EXCERPTED DATA
────────────────

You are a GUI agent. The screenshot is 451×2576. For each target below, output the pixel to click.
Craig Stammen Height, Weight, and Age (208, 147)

────────────────

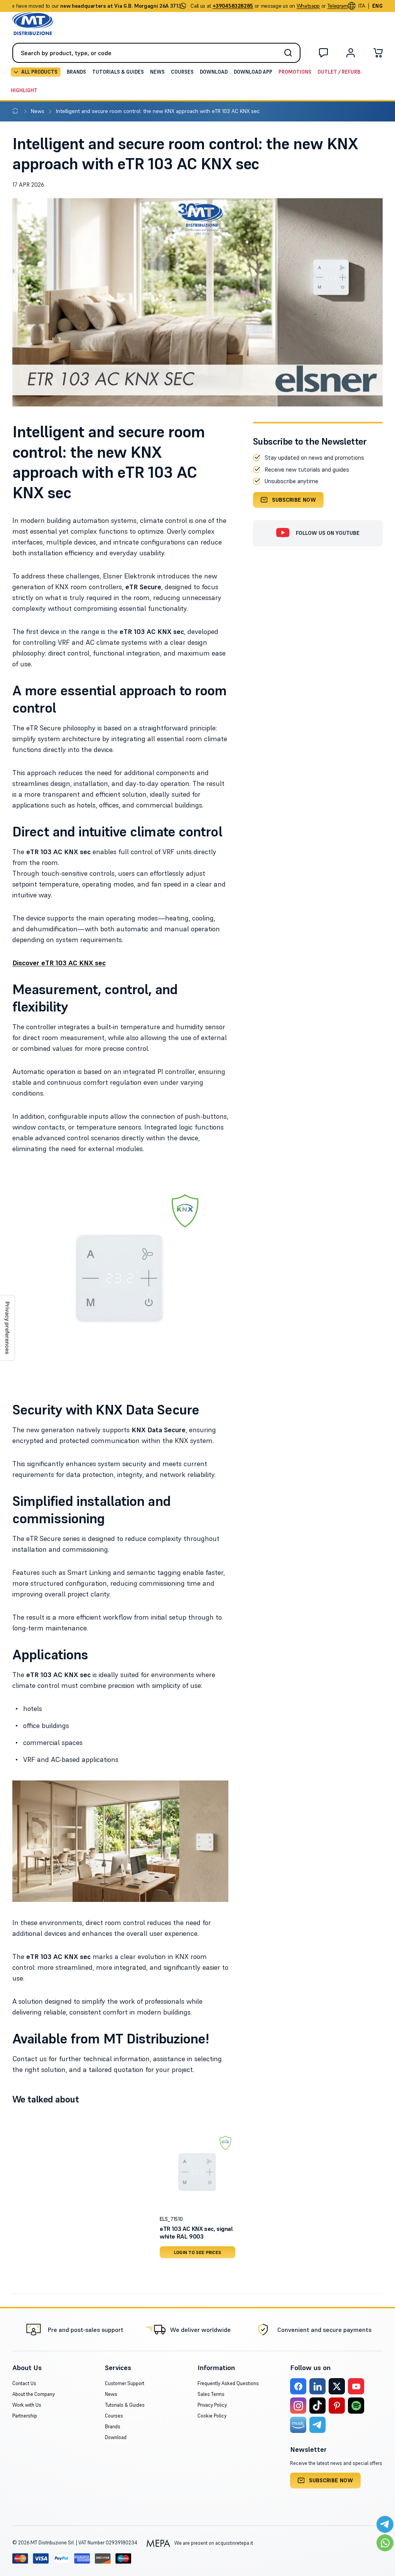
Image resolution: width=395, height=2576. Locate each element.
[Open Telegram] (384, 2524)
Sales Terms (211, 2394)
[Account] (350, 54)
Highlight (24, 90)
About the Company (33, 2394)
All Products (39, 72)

────────────────

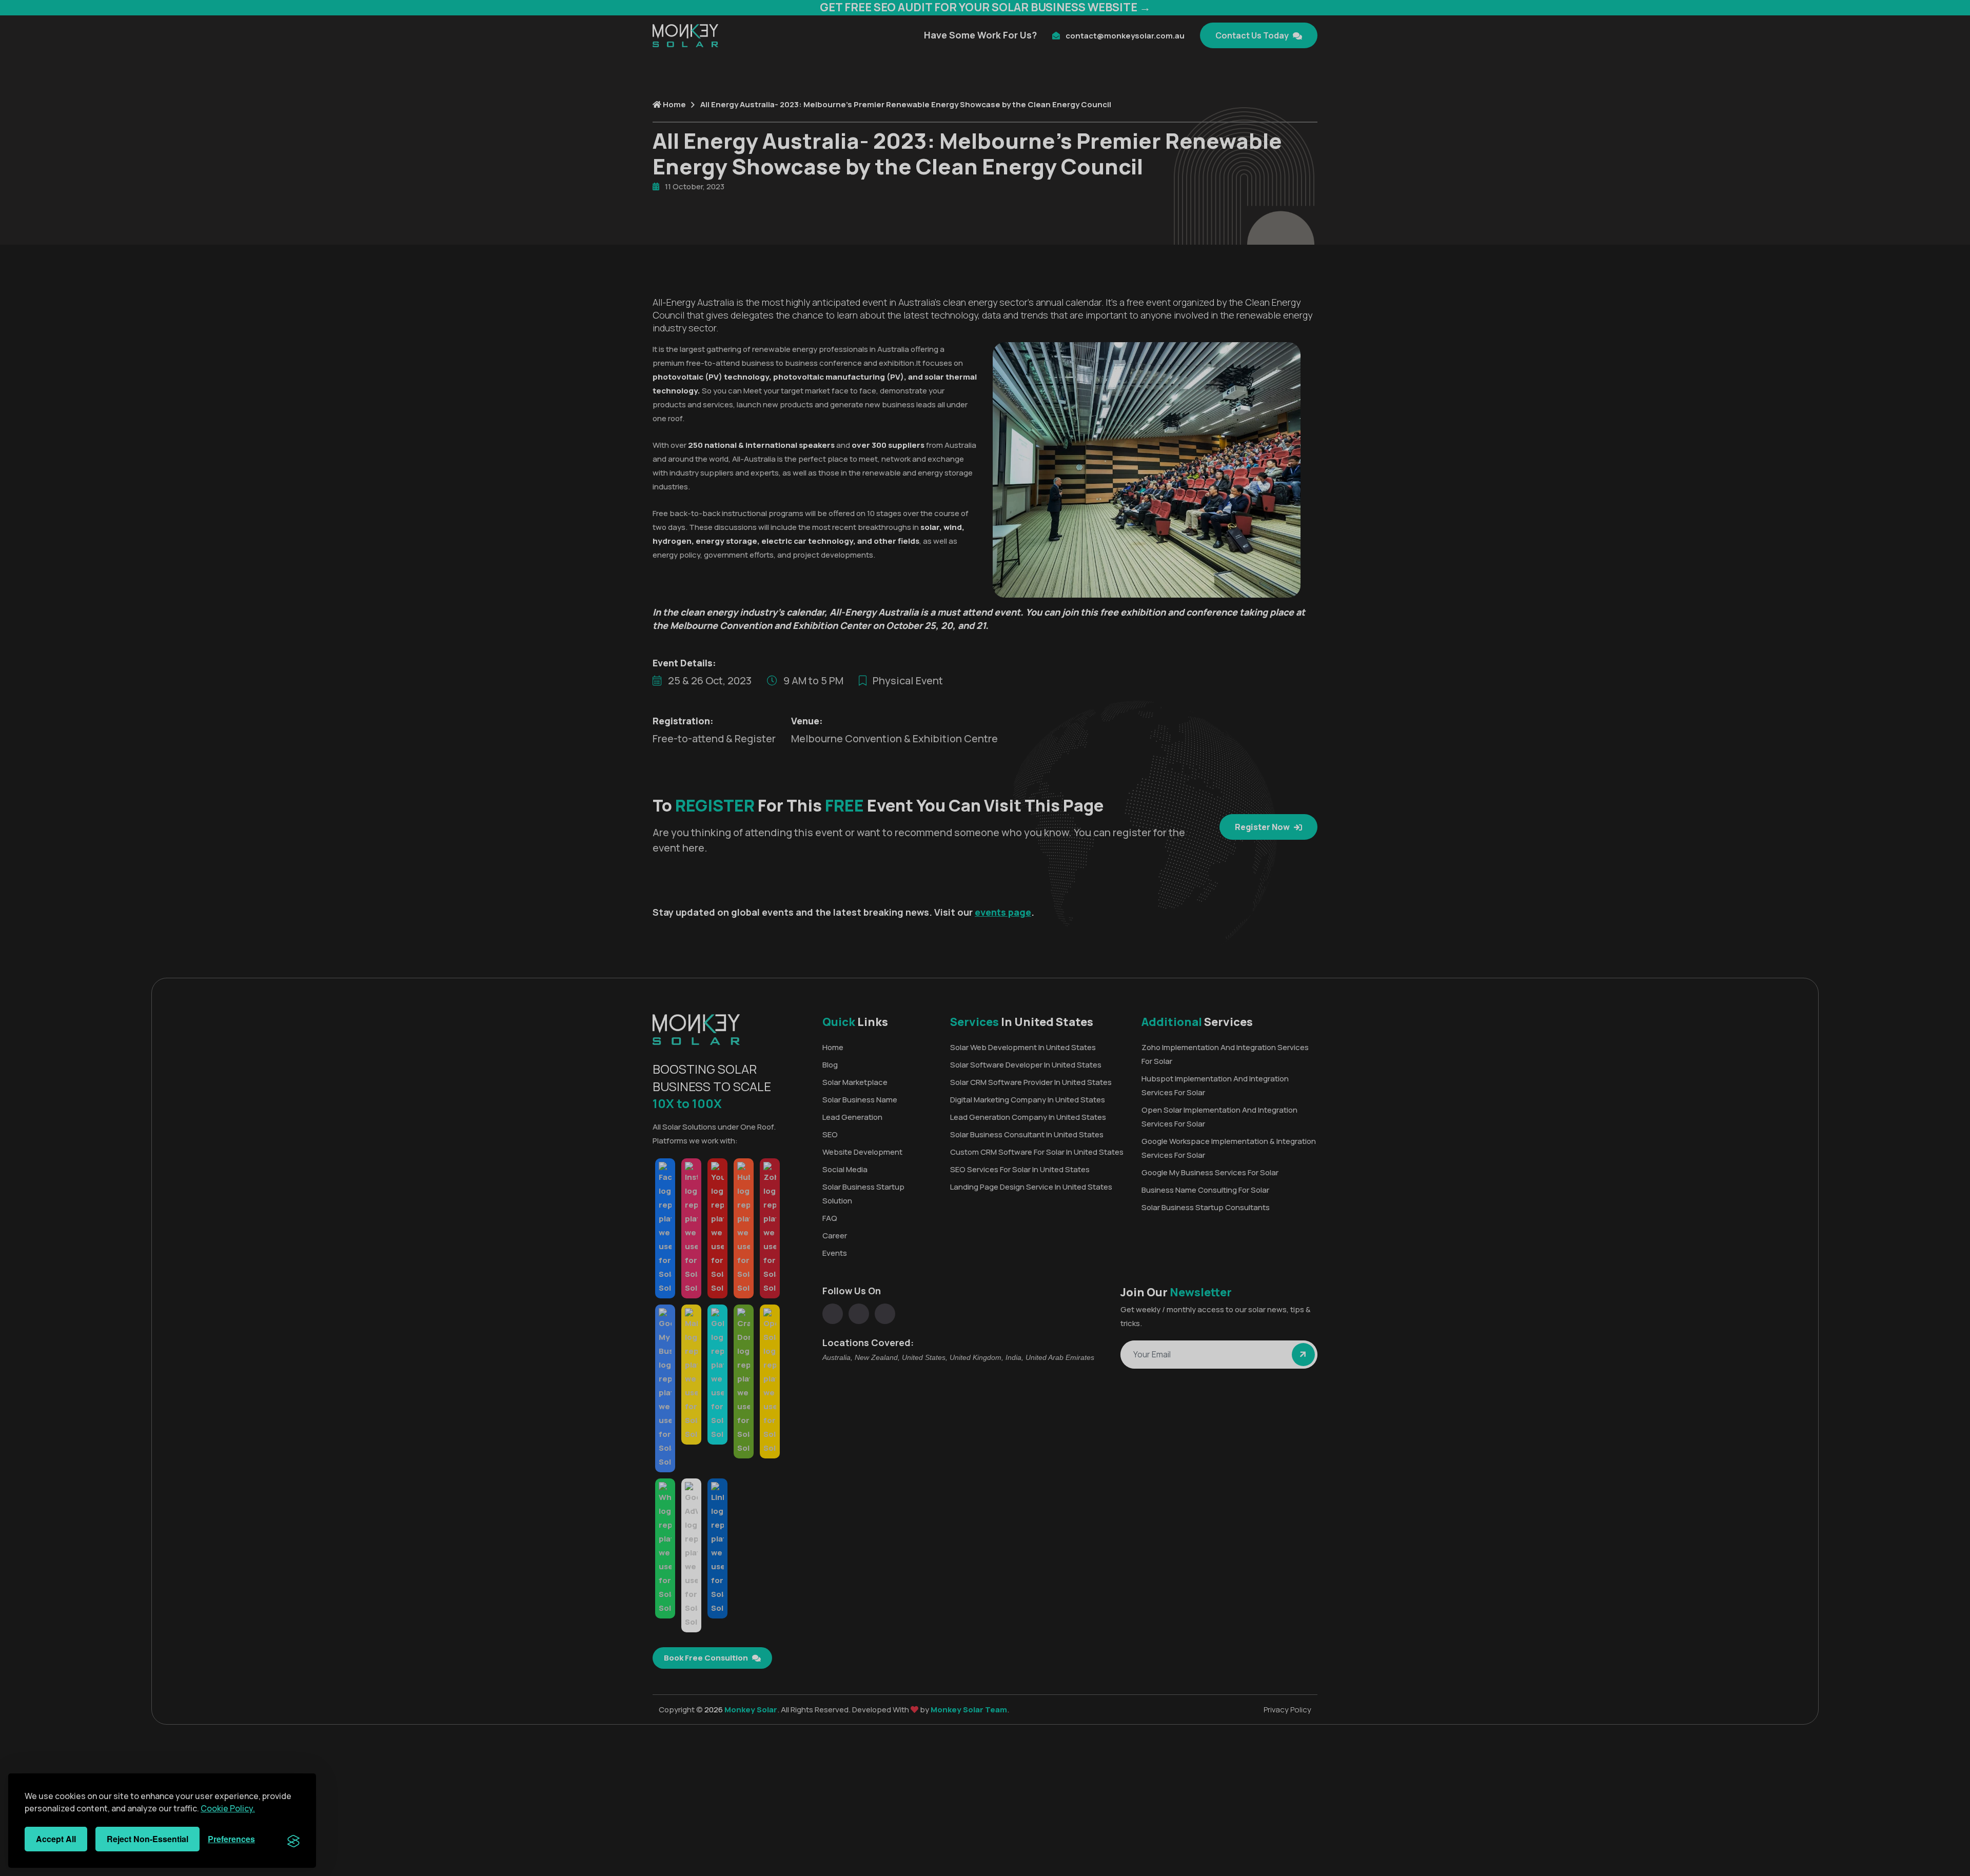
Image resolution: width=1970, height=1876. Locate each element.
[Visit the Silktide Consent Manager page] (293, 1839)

────────────────

ASSIGNMENT
Scan the entries above and copy each line where "Locate" occurs.

RESPONSE FOR THIS EXERCISE
Image resolution: width=395, height=2576. Locate each element.
Image resolution: width=1970, height=1876. Locate each element.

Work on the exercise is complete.